My grandpa died about two weeks ago. When Italians die, the Italians who are in charge of final arrangements usually include feeding mourners as part of those arrangements. (Raise your hand if you’re surprised.) My mom was in charge of said arrangements, so I decided to do my part and make dessert.
I made five desserts. For twelve people. I’m pretty sure this qualifies me for a lasagna-shaped “Real Live Italian Woman” merit badge.
To be on the safe side, I made four desserts that I’d made before (orange-olive oil cake, apple cake, smitten kitchen strawberry cake, and Quaker Oats oatmeal raisin cookies) and only one new one, these crazy-ass chocolate cookies from HowSweetEats at Tasty Kitchen. Today I will tell you the story of making the new cookies and the old cookies. But first I will tell you about what an idiot I am.
In view of making five fucking desserts like a psychotic Italian widow, and in view of my consistent efforts to improve my baking via following the fucking recipe, I took care to set out my butter so it would be softened by the time I was ready to work with it. Because it was the middle of July, I set my butter out on the deck in the sun. I thought this was a reasonable move – it had been frozen, and so would take considerably longer to soften than regular butter. I was checking it every 10 – 15 minutes at first, but it wasn’t softening quickly enough to merit such regular intervals, so I decided to leave it for awhile. After quite some time no I don’t know how long leave me alone, my dad – who long ago collected his merit badge in nagging like a Jewish mother despite being 100% gentile – started nagging me to check my butter. Despite being convinced that it was fine and he was paranoid, I grumbled my way outside to check on what I was quite certain would be four sticks of perfectly softened butter.
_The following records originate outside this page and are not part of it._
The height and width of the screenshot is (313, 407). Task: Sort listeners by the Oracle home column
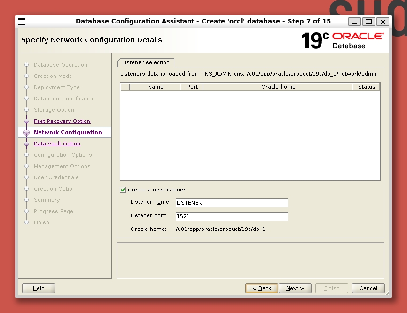(278, 87)
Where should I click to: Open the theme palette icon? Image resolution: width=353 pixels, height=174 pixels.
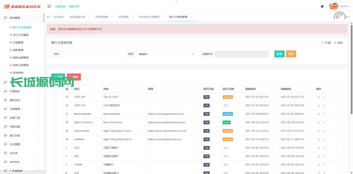coord(322,6)
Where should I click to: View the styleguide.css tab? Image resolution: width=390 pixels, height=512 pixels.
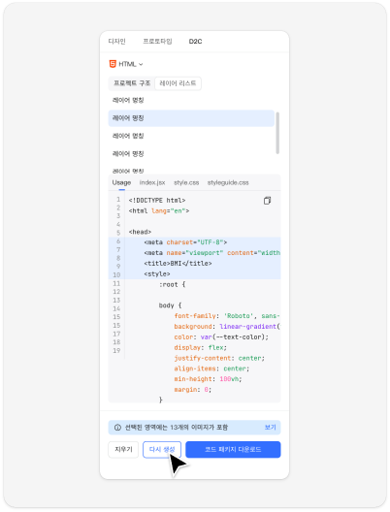point(228,182)
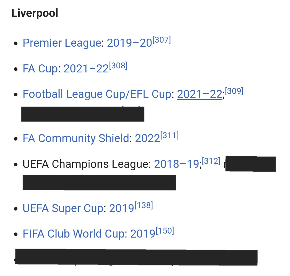Viewport: 290px width, 276px height.
Task: Click citation reference [312]
Action: click(x=211, y=161)
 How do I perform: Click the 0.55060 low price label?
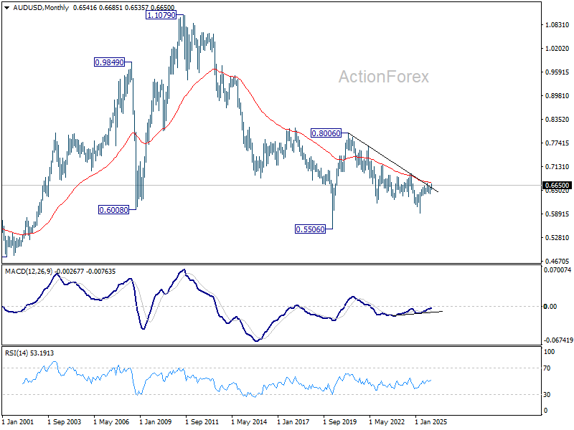(x=310, y=229)
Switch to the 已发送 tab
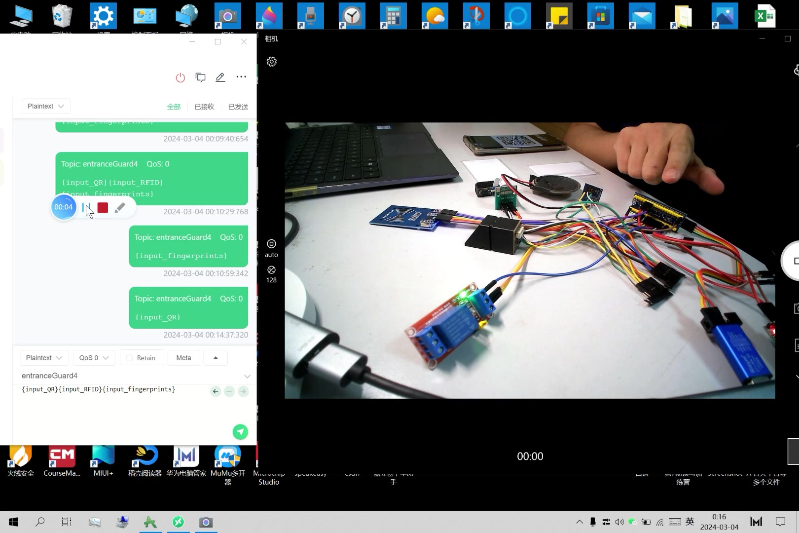The image size is (799, 533). (x=238, y=107)
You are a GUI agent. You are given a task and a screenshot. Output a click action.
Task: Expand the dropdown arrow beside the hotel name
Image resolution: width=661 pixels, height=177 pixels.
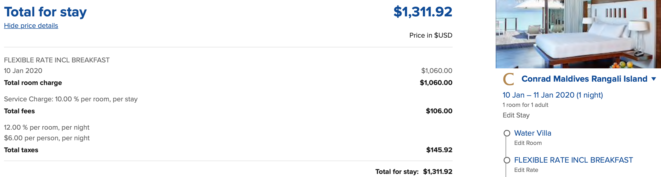tap(654, 79)
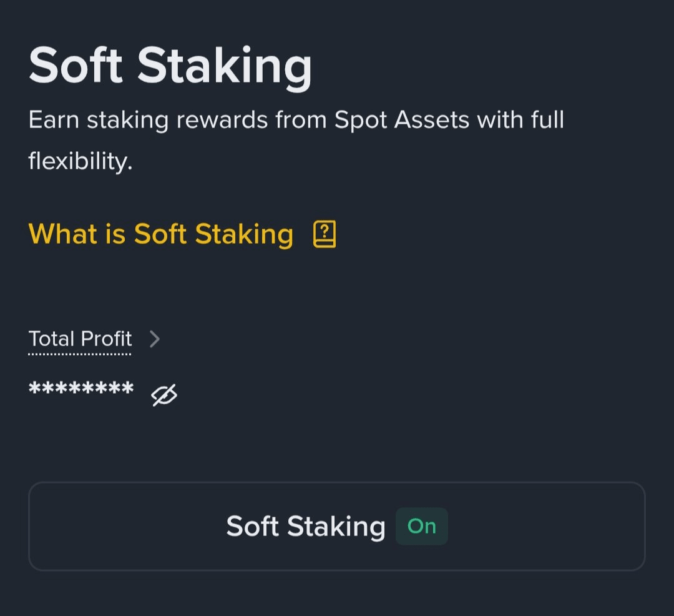The height and width of the screenshot is (616, 674).
Task: Open the question-mark guide book icon
Action: coord(325,234)
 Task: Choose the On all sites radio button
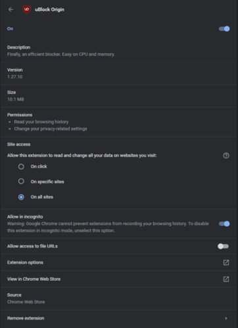[x=21, y=197]
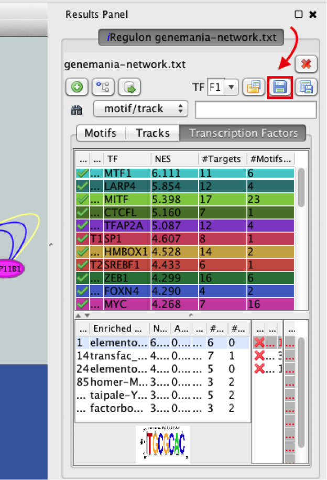This screenshot has width=327, height=480.
Task: Click the save all results icon
Action: [305, 88]
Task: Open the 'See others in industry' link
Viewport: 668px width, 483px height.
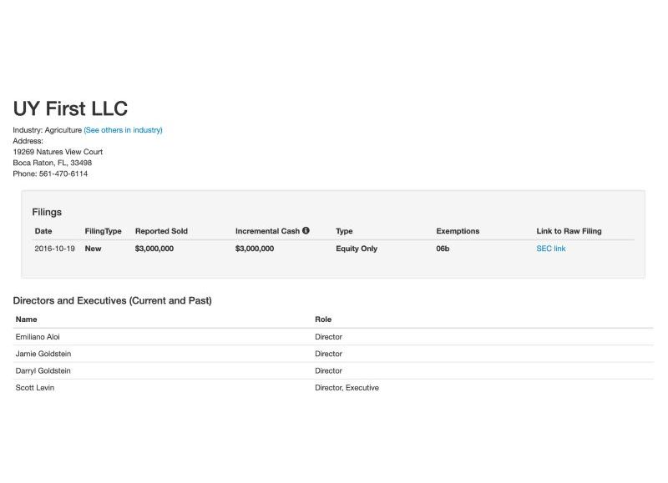Action: click(x=123, y=130)
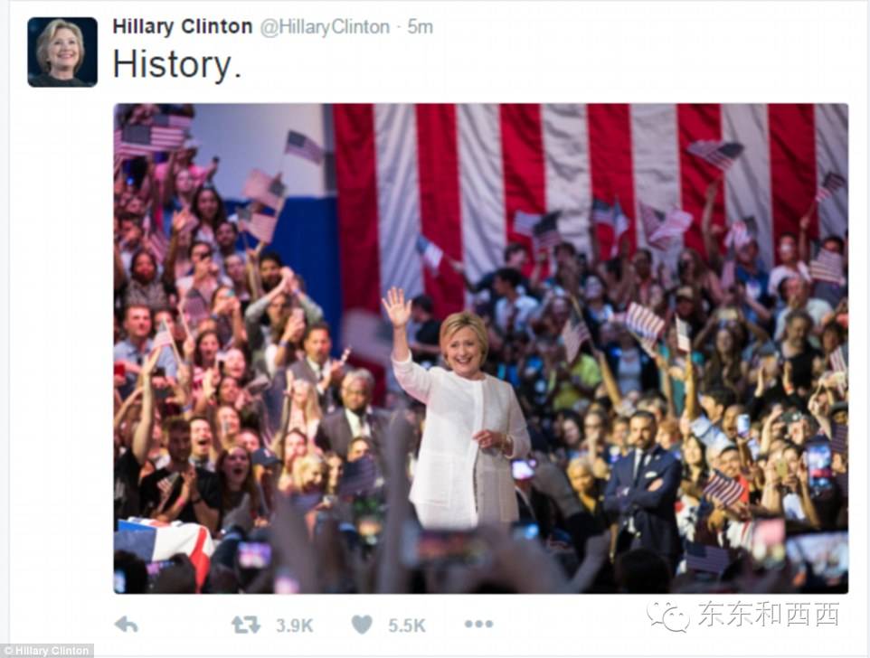The width and height of the screenshot is (870, 658).
Task: Click the 东东和西西 watermark text
Action: [x=769, y=615]
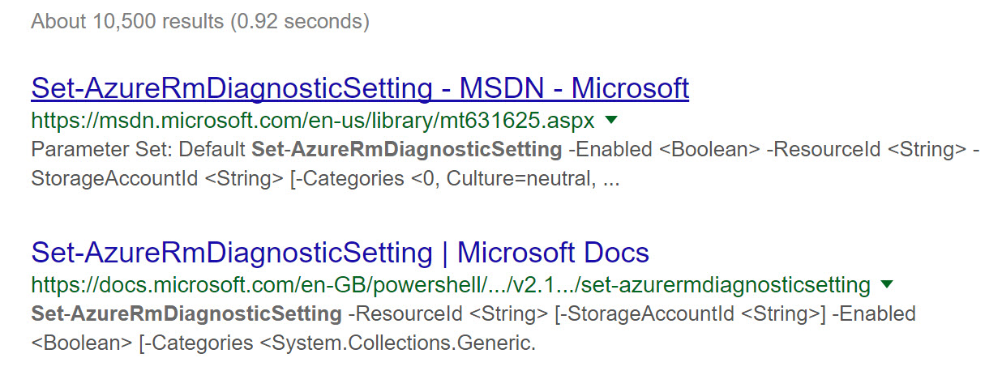The height and width of the screenshot is (375, 1002).
Task: Click '-Enabled <Boolean>' in the MSDN snippet
Action: [664, 150]
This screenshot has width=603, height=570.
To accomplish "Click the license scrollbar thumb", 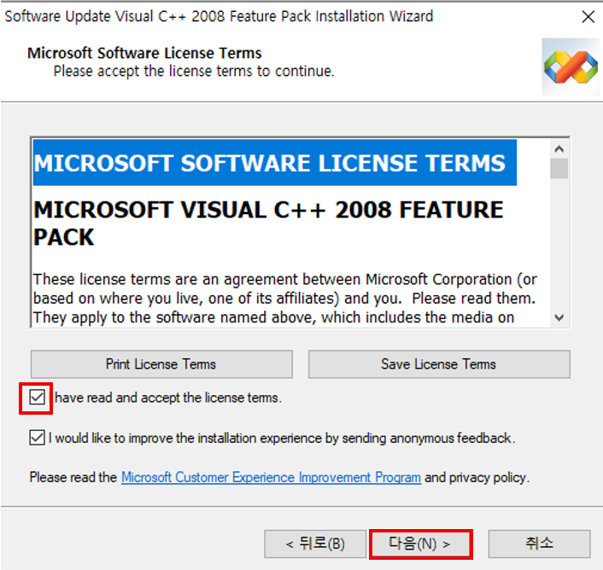I will (x=559, y=167).
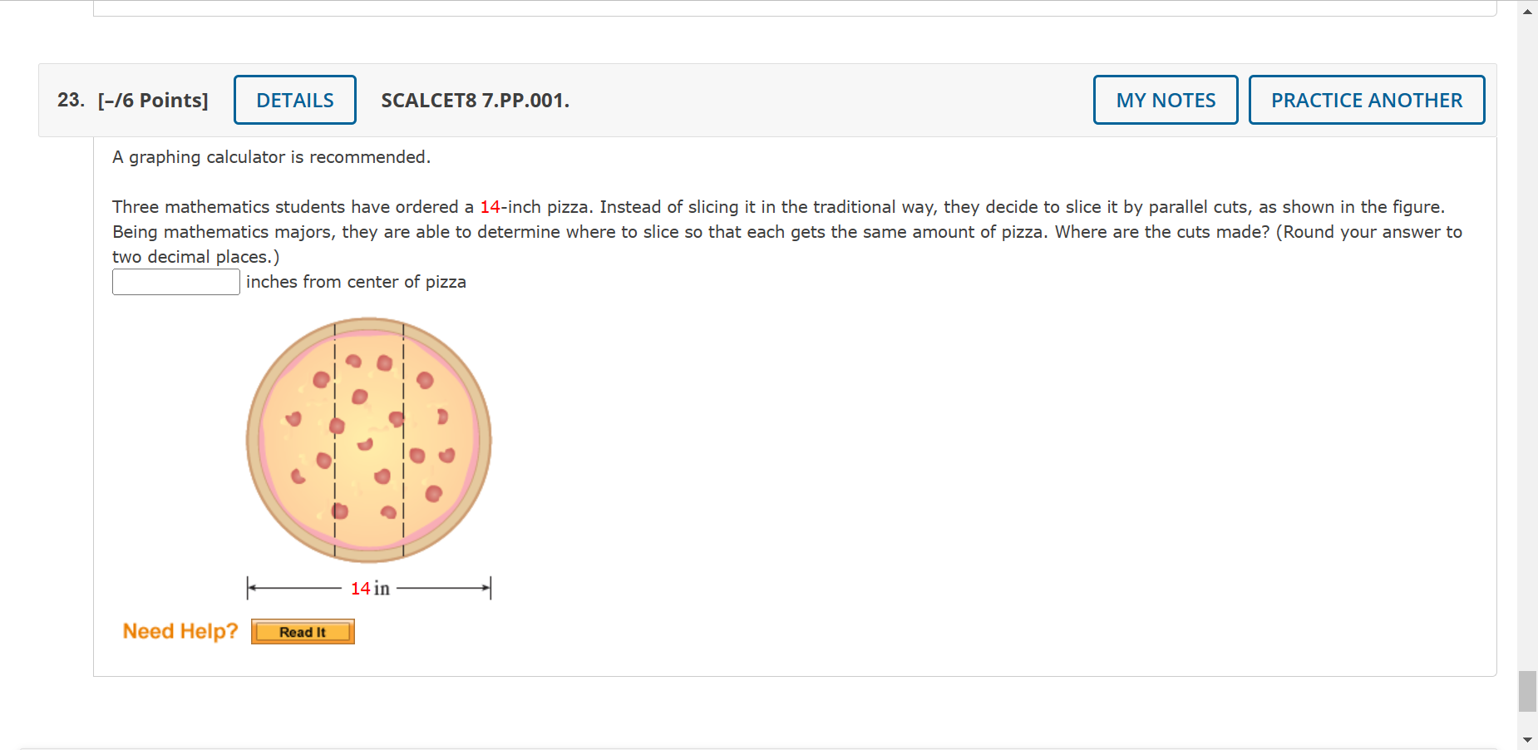Click question number 23

pyautogui.click(x=70, y=100)
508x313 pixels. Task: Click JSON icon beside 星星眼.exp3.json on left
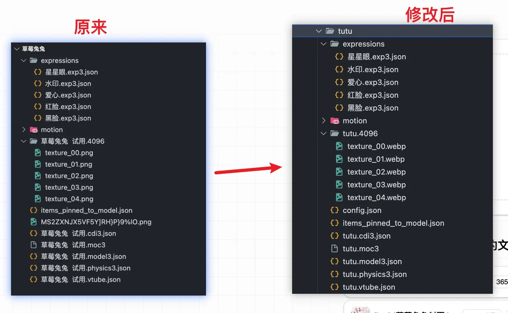pyautogui.click(x=38, y=72)
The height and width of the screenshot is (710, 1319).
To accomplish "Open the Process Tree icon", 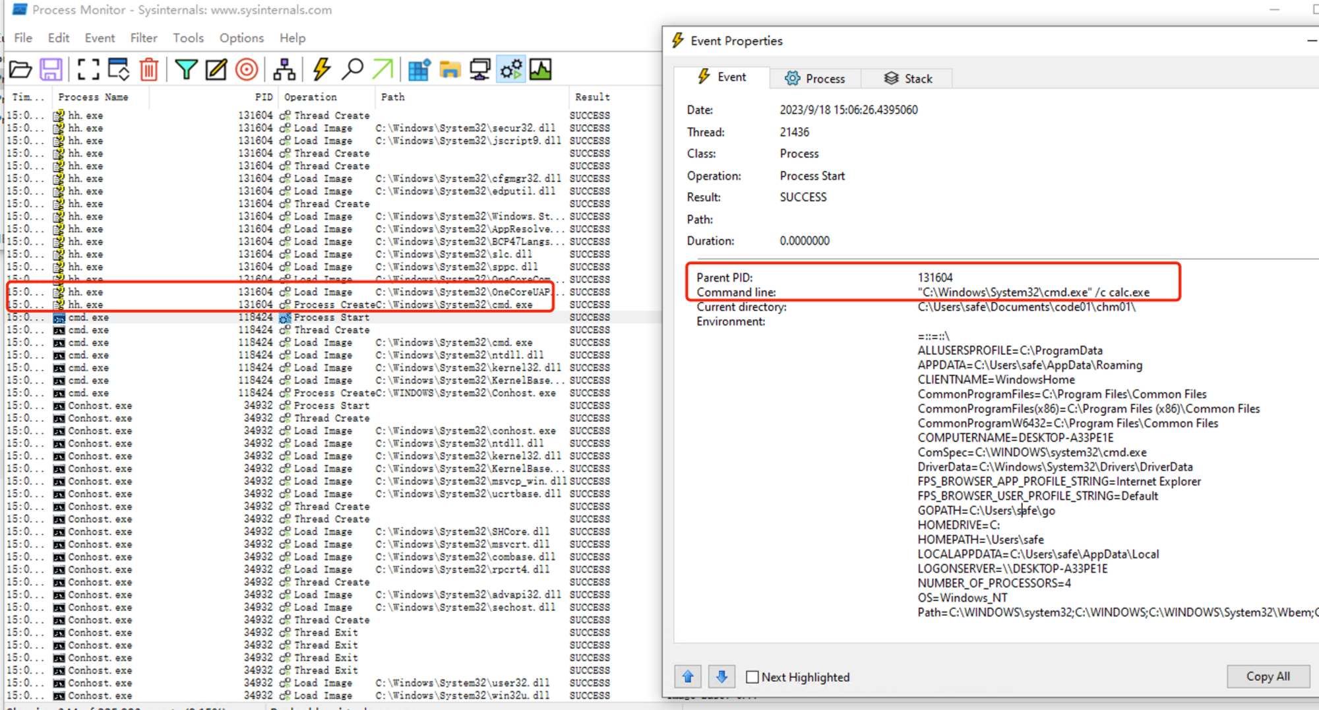I will pyautogui.click(x=284, y=69).
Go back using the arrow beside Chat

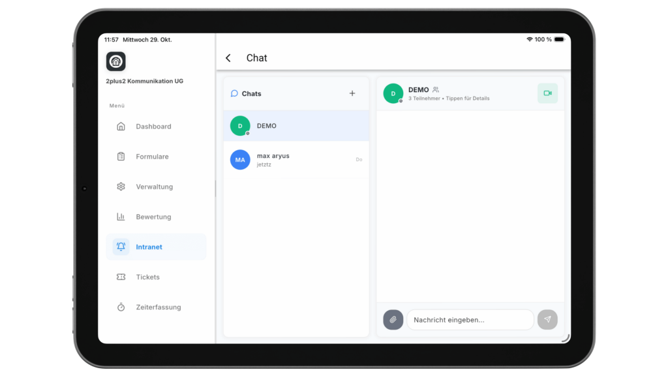[228, 58]
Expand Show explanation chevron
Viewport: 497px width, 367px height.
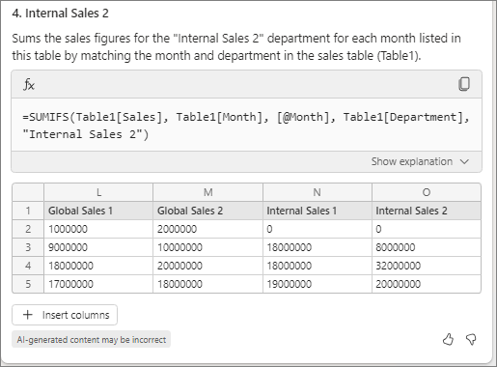click(x=464, y=161)
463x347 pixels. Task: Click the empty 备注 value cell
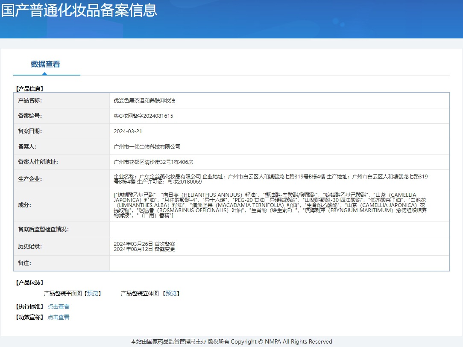pos(279,263)
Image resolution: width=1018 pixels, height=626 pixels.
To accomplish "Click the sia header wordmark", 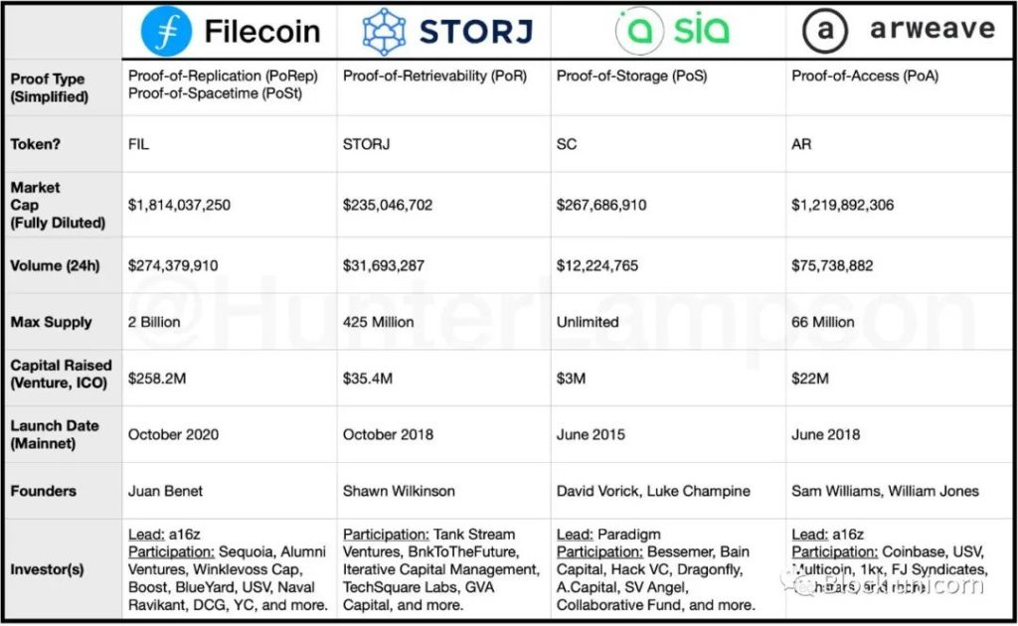I will coord(701,30).
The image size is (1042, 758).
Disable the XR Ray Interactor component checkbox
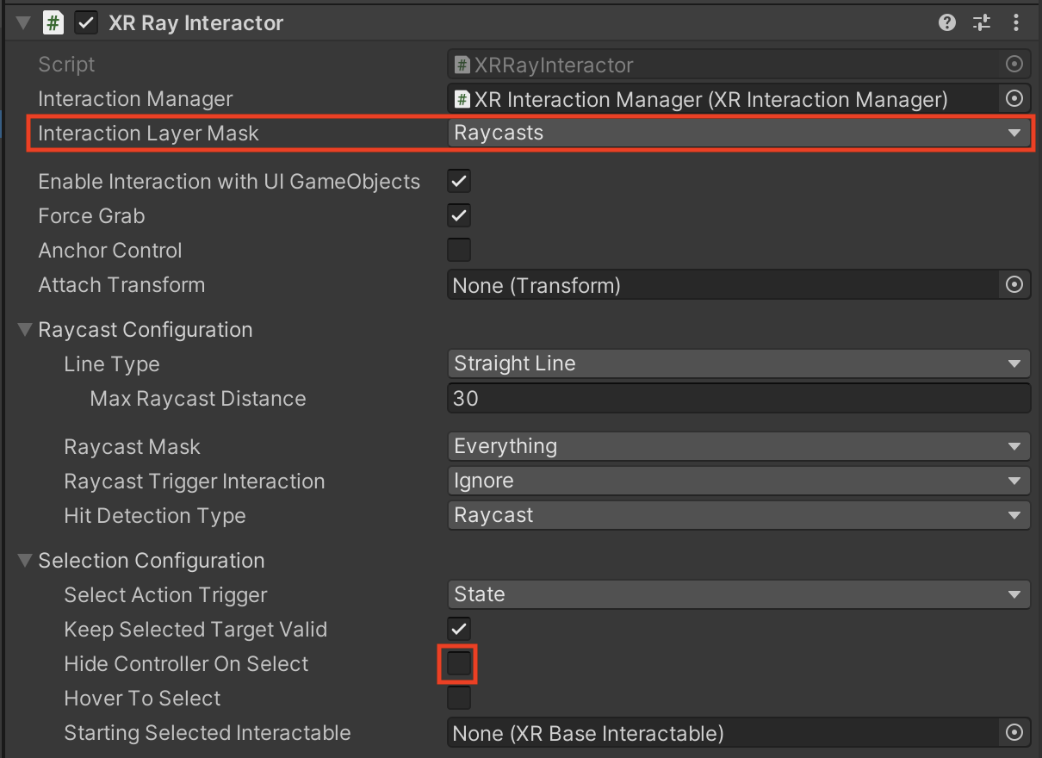click(86, 23)
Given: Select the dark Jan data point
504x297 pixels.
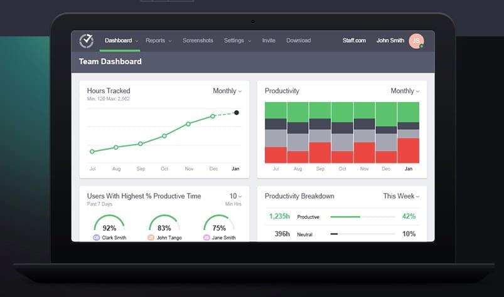Looking at the screenshot, I should [237, 113].
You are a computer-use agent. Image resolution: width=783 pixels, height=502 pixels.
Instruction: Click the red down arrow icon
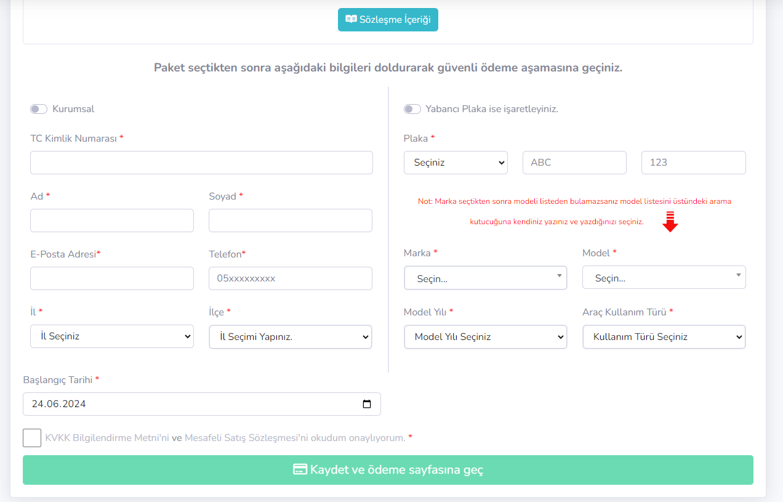click(670, 222)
Guys, did you know butter melts in the sun?
In my defense, I had already considered and dismissed this problem, assuming that a process I need to force in my kitchen using a microwave or a stove would not be accomplished by the sun any more than burger patties can be cooked by placing them on a hot rock. This might be a good time to mention that I almost failed high school physics, and that the C+ I received for the year was the hardest-earned grade of my life.
Anyway, that’s how I came to spend the morning of my grandpa’s wake scrubbing four sticks of $4.99/pound organic butter off the deck with a straw broom and a bucket of soapy water.
In between this prime display of idiocy, knocking half a dozen organic eggs onto the floor, twice dropping egg shells into cake batter, and freely confusing my 1/2 tsp for my 1/4 tsp measuring spoon (we lack a regular teaspoon) – there’s a first time for everything, I guess, and the baking gods decided that day would be the first time I nearly destroyed everything I tried to make – I managed to make three cakes and two kinds of cookies. The oatmeal raisin cookies, recipe lifted from the lid of the Quaker Oats container, are an old classic in my life. I used to make them late at night in college and eat them for breakfast for days. This time I decided to make them correctly for the first time (dry and wet in separate bowls, creaming butter and sugar, etc etc) and while everyone else loved them as much as they always do, I think it rendered nearly inedible cookies. The chocolate Irish cream cookies, on the other hand, were pretty amazing. Half a cup of 17% ABV baked right in will do that for a cookie.
Notes and Verdicts
Double Fudge Irish Cream Cookies by HowSweetEats at Tasty Kitchen
Notes: This recipe called for 8 tbsp. of Irish cream. For your reference, 4 tbsp = 1/4 cup, so this recipe calls for 1/2 cup of Bailey’s. I will never understand why recipes insist on ignoring this labor-saving conversion, but they do. I also learned an amazing trick for making round cookies while preparing these to go in the oven, and you probably all know this already, in which case you can feel free to go ahead and bite me: if you take a bit of dough, roll it into a ball in your hands, and then place that ball on the cookie sheet, it will bake down into a perfectly round cookie! I was astounded by this. My beloved co-baker just sort of stared at me, doubtless wondering how I ever manage to cook anything without setting myself on fire (she of course witnessed all the above-described debacles), and went on rolling dough balls.
Verdict: So fucking good. Make these, eat them and rejoice. A
Vanishing Oatmeal Raisin Cookies
Notes: This recipe comes right off the lid of the Quaker Oats container and it is fucking delicious. However, it’s one of those cookies that I used to make before I adopted my new “bake everything according to the rules” philosophy, and I have to say that baking according to the rules does these cookies no favors. I literally found them inedible this time around, and I usually consume them more or less like a Schedule 1 controlled substance. If you’re gonna make these, don’t bother doing anything the right way. Feel free to microwave your butter, throw everything in a bowl and mix it all at once with your hands. It comes way, way more delicious than if you do things the right way. Also, just FYI: 13 minutes in the oven exactly. No more, no less.
Verdict: If you do these the way I’m telling you, they are perfect. If you don’t, don’t come crying to me. A+ for usual execution, C- for how they came this time around.